Kommunen schlagen Alarm: Aktionstag gegen die wachsende Haushaltskrise 2026
Martina SieringKommunen schlagen Alarm: Aktionstag gegen die wachsende Haushaltskrise 2026
Deutschlands Kommunen kündigen bundesweiten Aktionstag am 22. Juni 2026 an
Mit der Initiative wollen die kommunalen Spitzenverbände auf die dramatische Haushaltsnot in Städten, Gemeinden und Landkreisen aufmerksam machen. Auch Bergisch Gladbach kämpft mit steigenden Schulden und chronischen Finanzlücken.
Laut Haushaltsplan 2026 droht der Stadt ein Fehlbetrag von rund 49 Millionen Euro. Die Verschuldung wächst Jahr für Jahr – allein 2026 sollen neue Kredite im dreistelligen Millionenbereich aufgenommen werden. Die Steuereinnahmen decken die laufenden Ausgaben nicht, sodass über 47 Prozent des Etats durch Zuweisungen finanziert werden müssen.
Hinter der prekären Lage steht auch eine systematische Überlastung durch Bund und Länder. Kommunen tragen oft die Kosten für Entscheidungen, die in Berlin oder den Landeshauptstädten getroffen werden – ohne eigenen Gestaltungsspielraum. Das Prinzip „Wer bestellt, muss auch zahlen“ wird häufig missachtet, was ein demokratisches Defizit schafft.
Die FDP plädiert statt für pauschale Kürzungen für einen klügeren Umgang mit Ressourcen. Effizienzsteigerung und schlanke Verwaltungsstrukturen seien der Schlüssel, betont die Partei. Lokale Verantwortliche fordern zudem ein aktives Management, etwa durch bessere Dienstleistungen und Leistungsfähigkeit der Verwaltung.

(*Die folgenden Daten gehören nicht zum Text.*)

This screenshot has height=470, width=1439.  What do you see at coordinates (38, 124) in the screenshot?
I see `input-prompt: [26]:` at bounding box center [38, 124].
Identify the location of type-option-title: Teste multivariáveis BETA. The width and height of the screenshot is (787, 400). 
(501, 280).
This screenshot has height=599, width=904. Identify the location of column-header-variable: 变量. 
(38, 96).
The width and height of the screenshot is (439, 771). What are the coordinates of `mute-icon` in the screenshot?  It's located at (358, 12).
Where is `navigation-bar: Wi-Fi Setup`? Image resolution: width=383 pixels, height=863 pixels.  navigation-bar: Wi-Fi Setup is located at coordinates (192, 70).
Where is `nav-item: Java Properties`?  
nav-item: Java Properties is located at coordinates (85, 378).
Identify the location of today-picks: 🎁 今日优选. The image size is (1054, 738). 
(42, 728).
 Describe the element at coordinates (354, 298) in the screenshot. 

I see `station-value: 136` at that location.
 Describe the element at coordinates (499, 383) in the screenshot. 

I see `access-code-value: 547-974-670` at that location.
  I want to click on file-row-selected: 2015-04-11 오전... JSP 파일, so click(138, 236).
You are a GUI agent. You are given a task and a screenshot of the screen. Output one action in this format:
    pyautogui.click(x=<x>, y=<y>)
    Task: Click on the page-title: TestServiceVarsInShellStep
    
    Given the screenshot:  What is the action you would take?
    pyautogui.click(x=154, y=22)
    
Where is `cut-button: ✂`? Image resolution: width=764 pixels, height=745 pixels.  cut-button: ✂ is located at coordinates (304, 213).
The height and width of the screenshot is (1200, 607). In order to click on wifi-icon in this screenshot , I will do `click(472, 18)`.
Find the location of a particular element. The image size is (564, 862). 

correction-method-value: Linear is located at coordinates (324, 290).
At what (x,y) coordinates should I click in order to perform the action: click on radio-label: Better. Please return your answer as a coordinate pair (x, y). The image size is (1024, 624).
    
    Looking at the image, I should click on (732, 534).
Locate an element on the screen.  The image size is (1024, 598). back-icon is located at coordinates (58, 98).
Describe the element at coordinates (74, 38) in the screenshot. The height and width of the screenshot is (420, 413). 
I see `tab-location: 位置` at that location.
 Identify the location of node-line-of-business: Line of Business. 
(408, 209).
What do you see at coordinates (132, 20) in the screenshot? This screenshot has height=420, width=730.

Der Aktionstag soll die Forderung nach fairer Finanzierung und mehr kommunaler Selbstverwaltung unterstreichen. Die Haushaltskrise in Bergisch Gladbach steht exemplarisch für strukturelle Probleme vieler Kommunen. Ohne Reformen drohen den Städten auf Dauer untragbare Finanzlasten.